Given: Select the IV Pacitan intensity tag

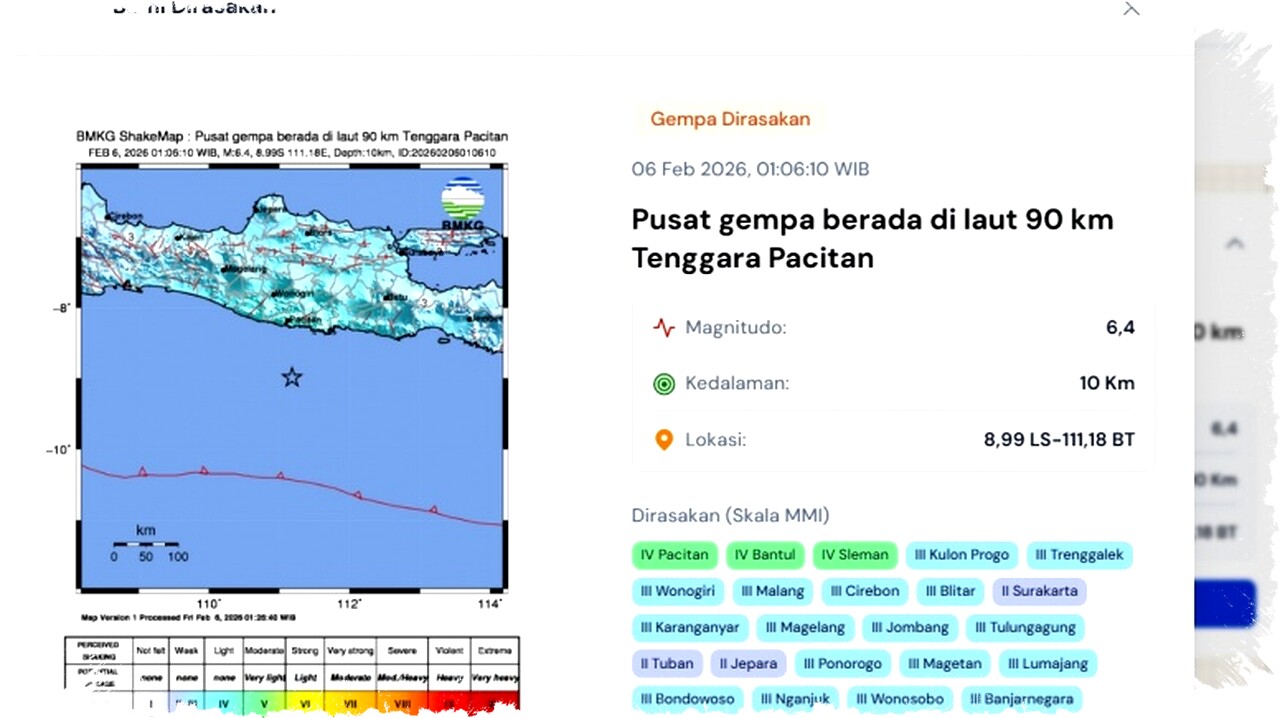Looking at the screenshot, I should (674, 555).
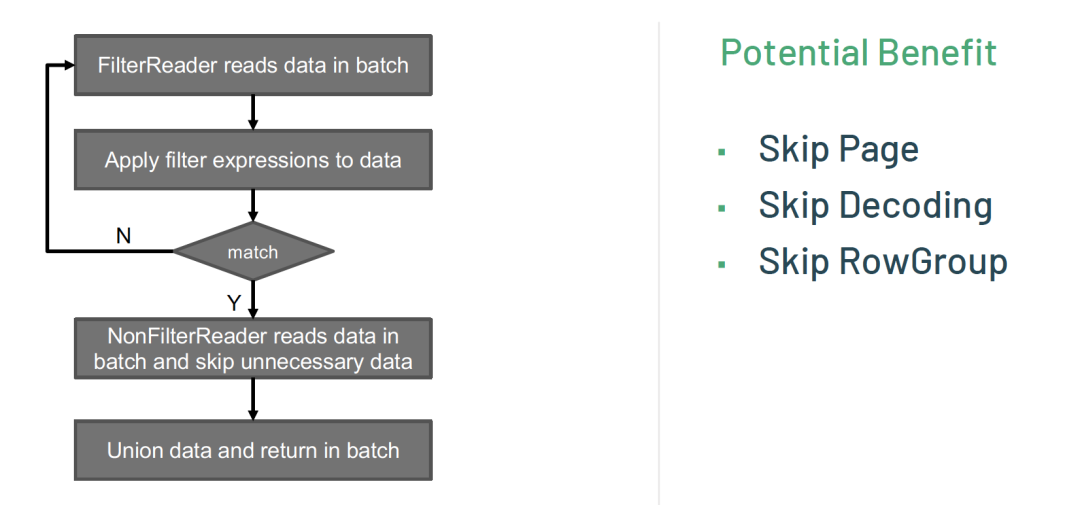Screen dimensions: 1080x505
Task: Click the 'Y' branch label
Action: [234, 302]
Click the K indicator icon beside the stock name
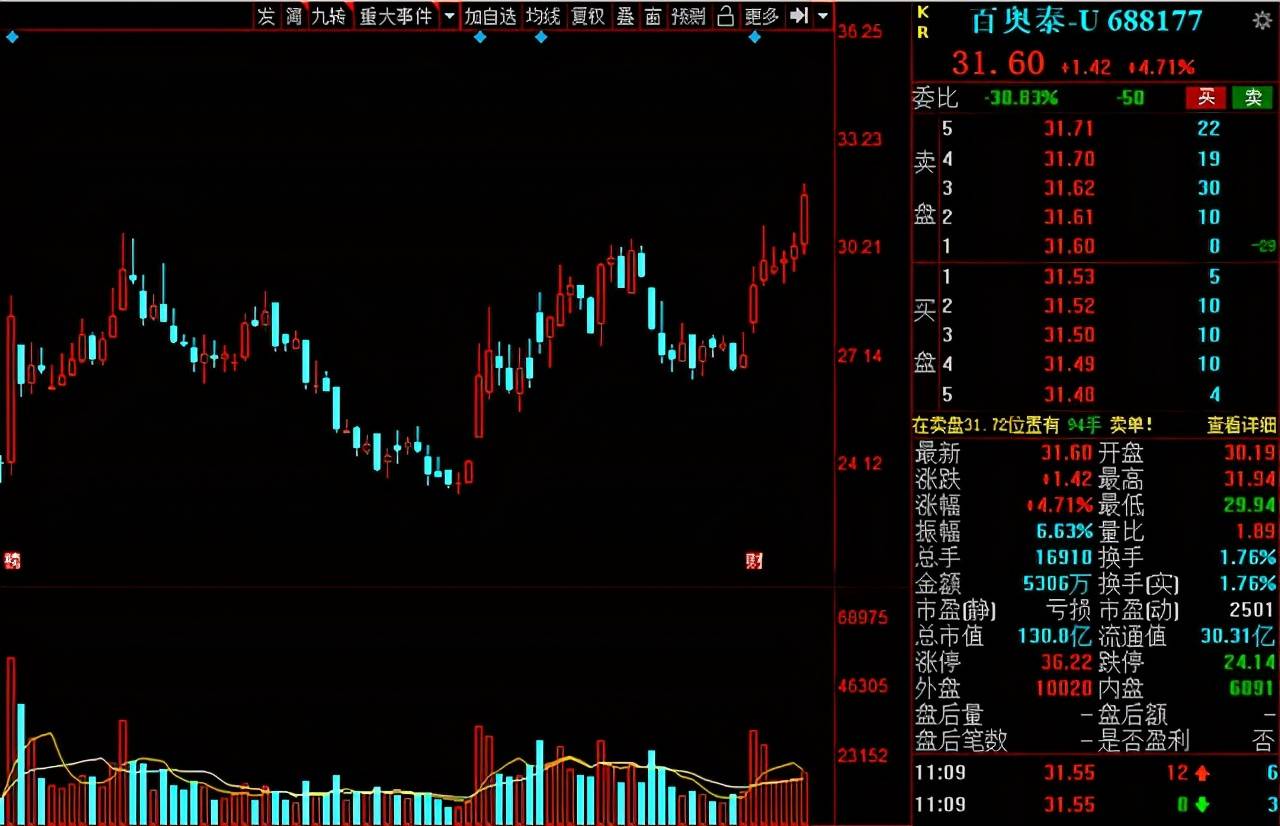1280x826 pixels. click(922, 12)
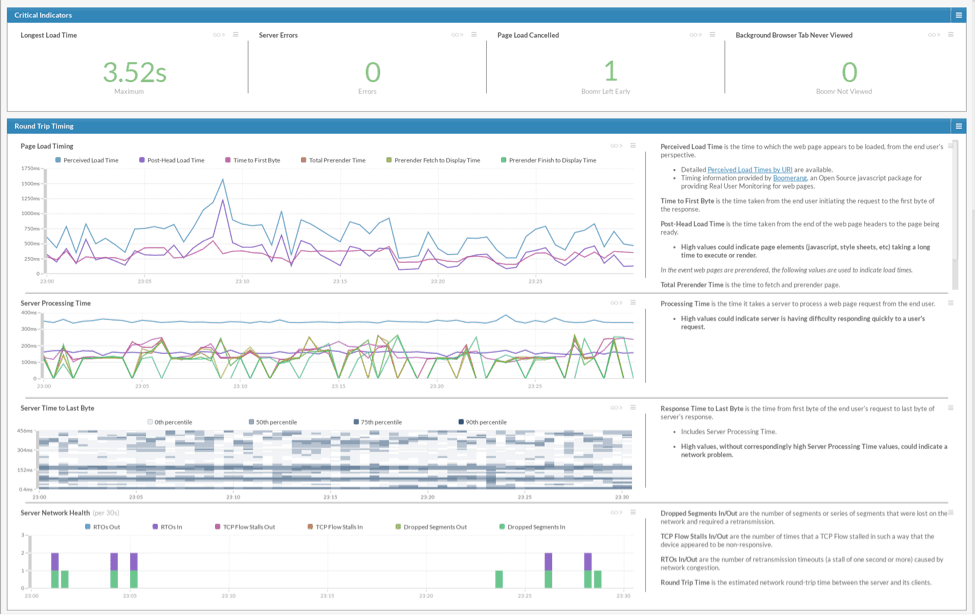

= What you should do =
What is needed is every line from the one with "Click the K" to the final line of the listing above, set down exactly and with the pictures left out.

= Expected answer =
Click the K indicator icon beside the stock name
1280x826 pixels. click(922, 12)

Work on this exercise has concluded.